● EXERCISE PASSAGE
* * *
Scott Nichols and the Most Asked Aquaculture Question

We asked experts in the aquaculture world the question they’re asked most frequently. During the final few days of National Seafood Month, we’re here to share their questions, and more importantly their answers.

GAA: What’s the aquaculture question you’re asked the most? How do you answer? 

The question I hear most often is, “How can it be good to catch wild fish then feed them to farmed fish?”

That’s a pretty fair question. Let me start with a bit of background.

Historically, aquaculture diets contained proteins and omega-3 oils derived from rendered wild-caught fish like anchovies. The biggest consumers of these marine ingredients were (and are) carnivorous farmed fish such as branzino, salmon, trout and striped bass. Forty years ago it took five (or sometimes even more) tons of wild fish to raise one ton of carnivorous fish.

With changes made over the last decade, the best farmers now need around one ton of wild fish to raise one ton of farmed fish.  This is important because we harvest the wild fish that provide oil and protein at the upper limit of their sustainability. For aquaculture to expand (as it must) the inclusion rate for marine ingredients in aquaculture diets must continue to decline.
* * *
● PROBLEMS TO WORK ON
**A.** In the aquaculture passage, why does the inclusion rate for marine ingredients in aquaculture diets have to keep declining?
**B.** Please carry the aquaculture passage forward, starting after its final sentence.
* * *
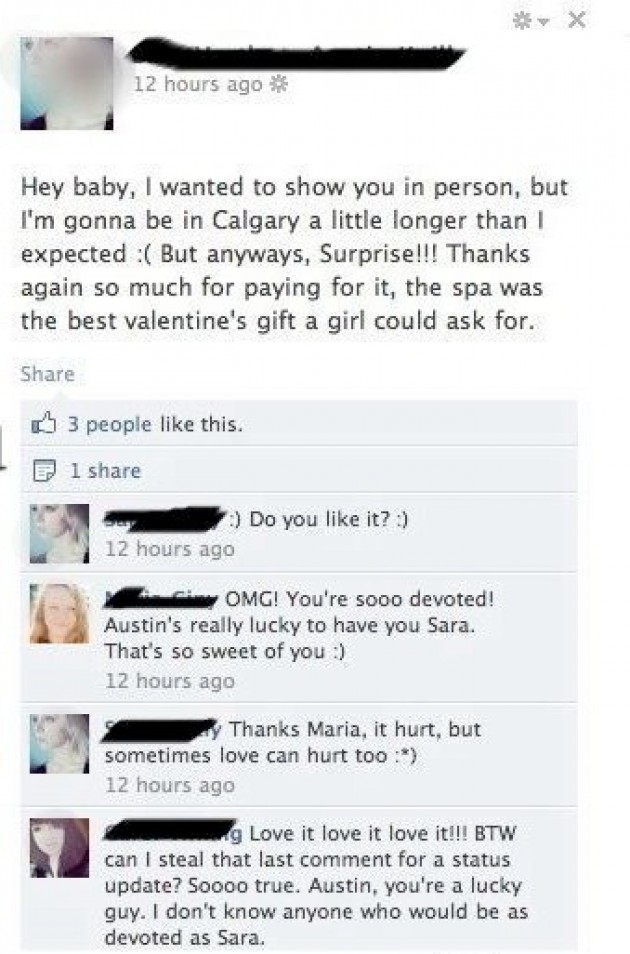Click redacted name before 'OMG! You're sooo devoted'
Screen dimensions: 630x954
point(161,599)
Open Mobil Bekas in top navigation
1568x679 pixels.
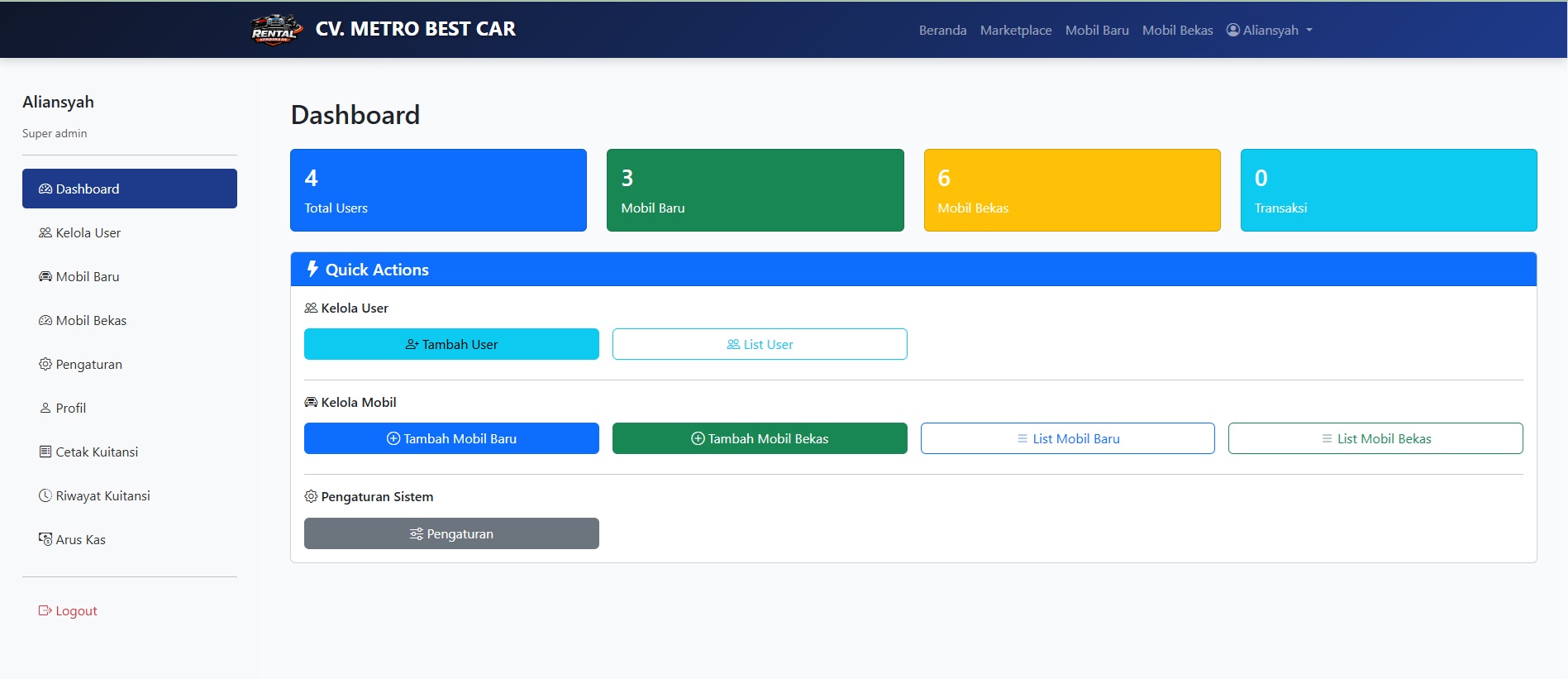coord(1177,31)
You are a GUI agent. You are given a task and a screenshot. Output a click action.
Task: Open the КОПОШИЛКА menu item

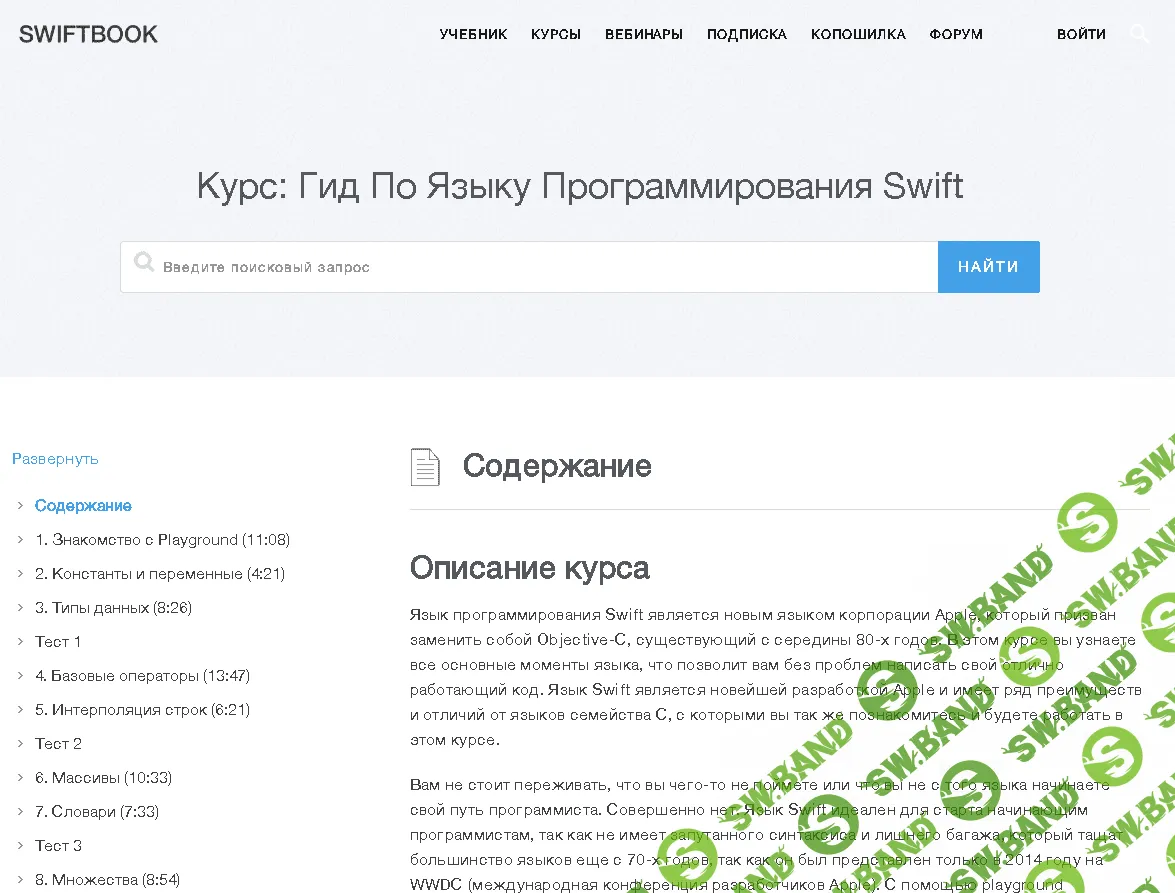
* * *
● LIST OF ANSWERS
**A.** The wild fish that supply oil and protein for feed are already harvested at the upper limit of their sustainability. Since aquaculture must expand, it can only do so if diets include less of these marine ingredients.

**B.**
Fortunately, new emerging alternative ingredients satisfy the same nutritional needs served by marine ingredients. The new alternatives ensure we will continue to have the ingredients to provide for aquaculture’s expansion. For instance, soybean and microbial proteins function perfectly well in aquaculture diets. Similarly, many new microbial sources provide the omega-3 oils so crucial to the health of the fish and those who eat them.

Back to the question – farmed fish diets that depended on the inclusion of rendered wild fish products made OK sense 40 years ago. However, aquaculture’s continuing dependency on those ingredients is untenable. Aquaculture’s expansion requires expansion of dietary ingredients that can’t be met by rendered fish. Fortunately, new feed ingredient providers make it possible to expand aquaculture without harmfully depleting wild fish populations.

GAA: What does an economically and environmentally sustainable food future look like?

Whatever shape our agricultural future adopts, it must simultaneously provide us calories AND nutrition. We need more of both. As if that weren’t enough, compared to current practices, future production systems must raise food consuming fewer inputs while also producing lower impacts.

This is the route to serving environmental, economic and public health needs.

Getting there requires every incremental improvement we can think of. But incremental improvements alone won’t be enough; we need big changes too.  Aquaculture can provide some of the discontinuous change we need.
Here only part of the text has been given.